## YOUR INSTRUCTIONS
Quote, exactly, the line holding "Where should I" and all lines after it to the end of the records below. Exclude pictures.

## EXTRACTED RECORDS
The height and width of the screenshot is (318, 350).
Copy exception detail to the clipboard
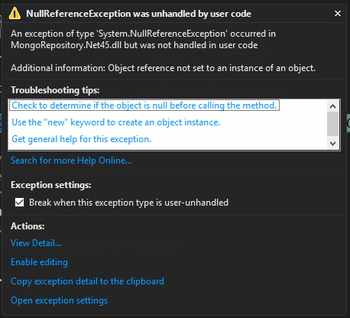coord(87,281)
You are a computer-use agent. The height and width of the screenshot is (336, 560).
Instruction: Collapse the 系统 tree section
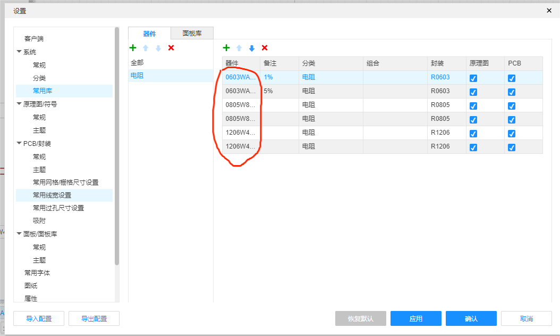(x=19, y=52)
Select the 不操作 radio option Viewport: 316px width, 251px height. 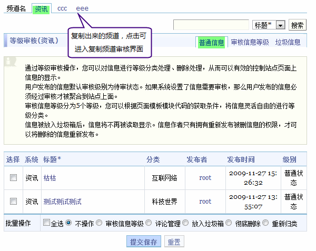[69, 223]
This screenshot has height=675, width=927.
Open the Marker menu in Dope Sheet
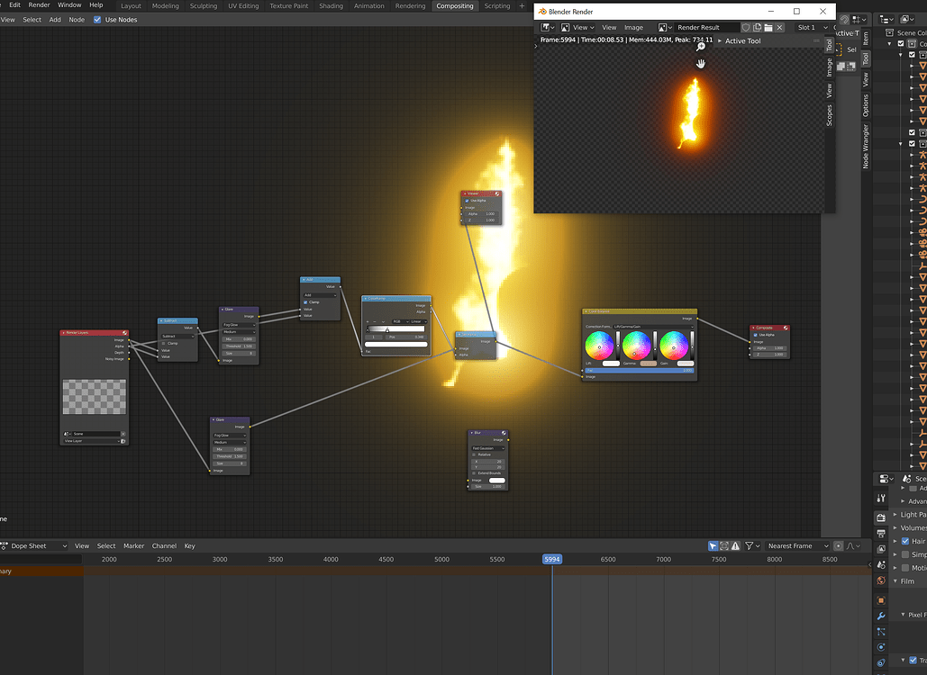133,545
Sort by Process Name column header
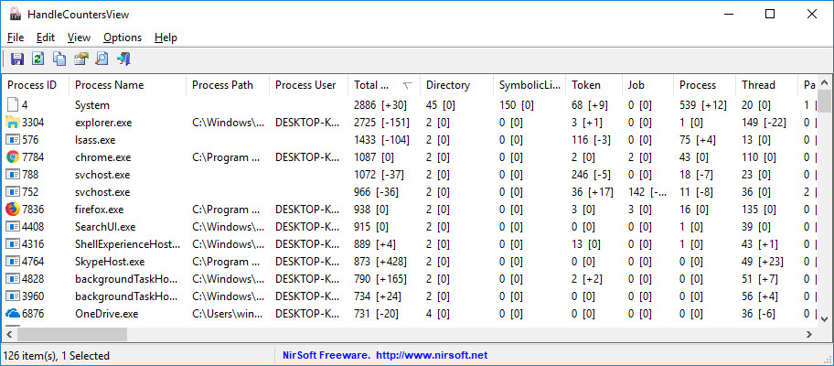 110,85
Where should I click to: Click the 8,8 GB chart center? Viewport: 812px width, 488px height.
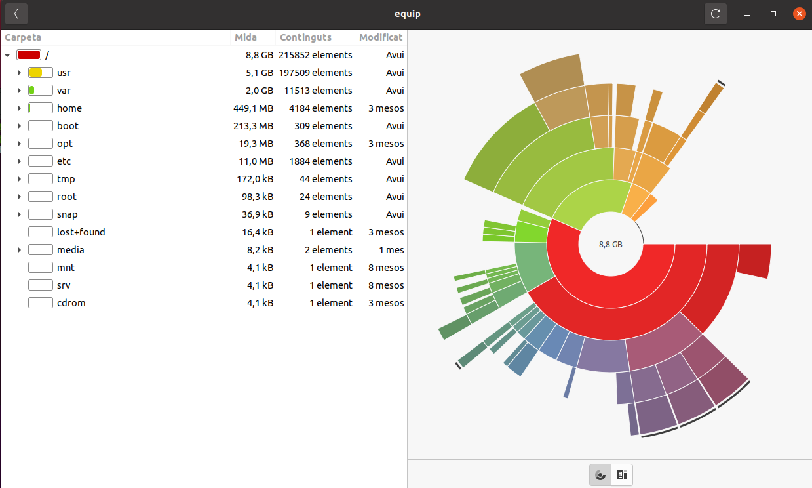pos(610,244)
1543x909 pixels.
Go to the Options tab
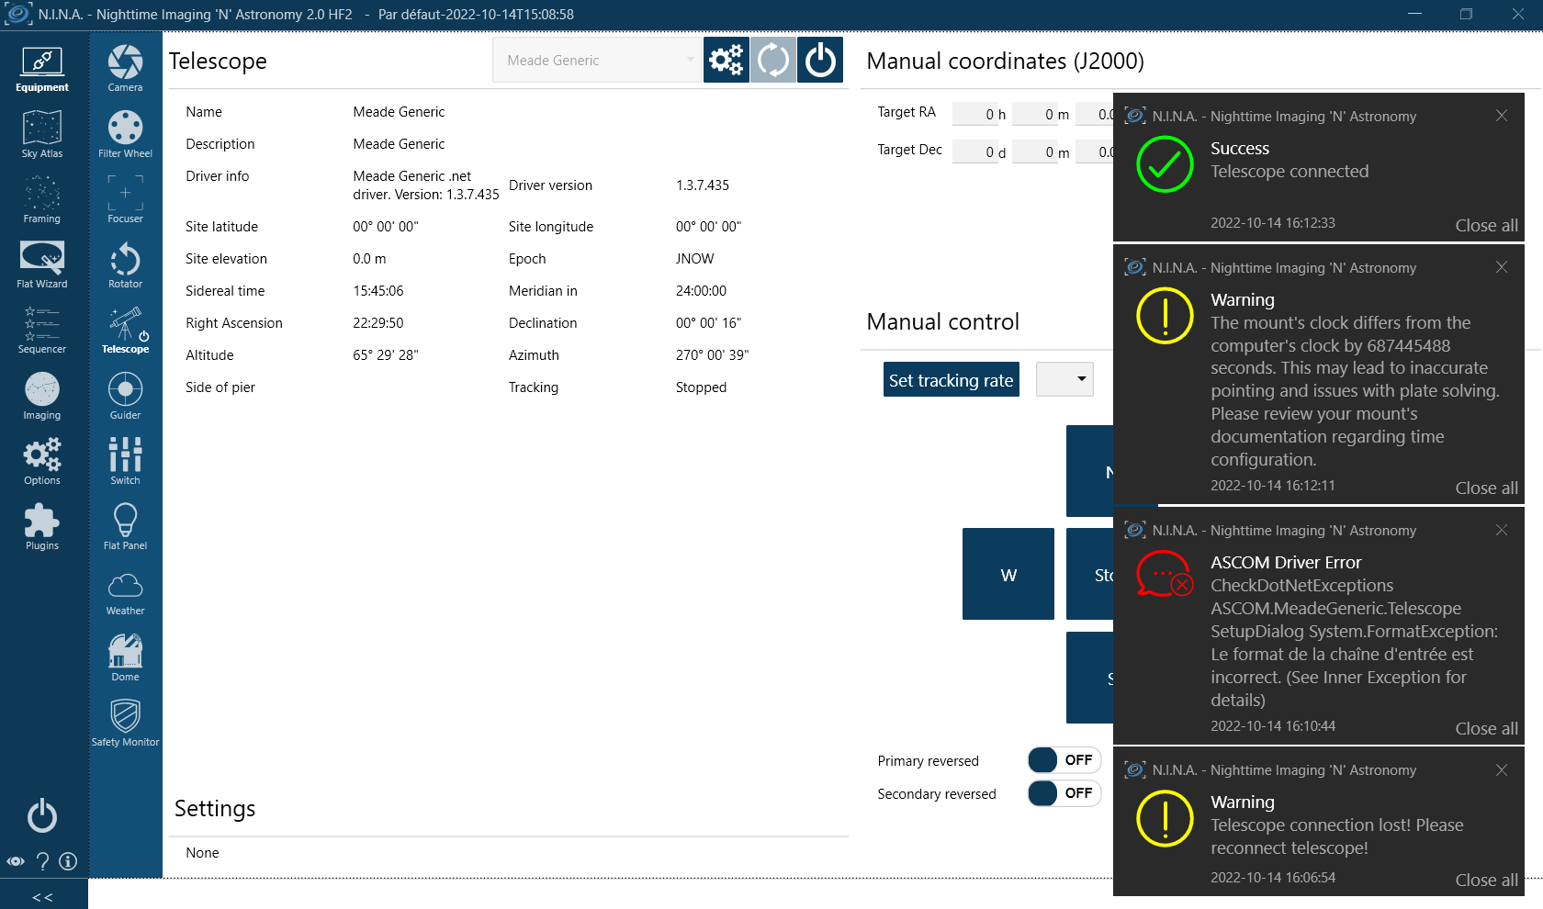pos(42,461)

## OUTPUT BELOW
Where should I click to: Click the 8,8 GB chart center? Viewport: 812px width, 488px height.
pos(610,244)
1543x909 pixels.
Go to the Options tab
pos(42,461)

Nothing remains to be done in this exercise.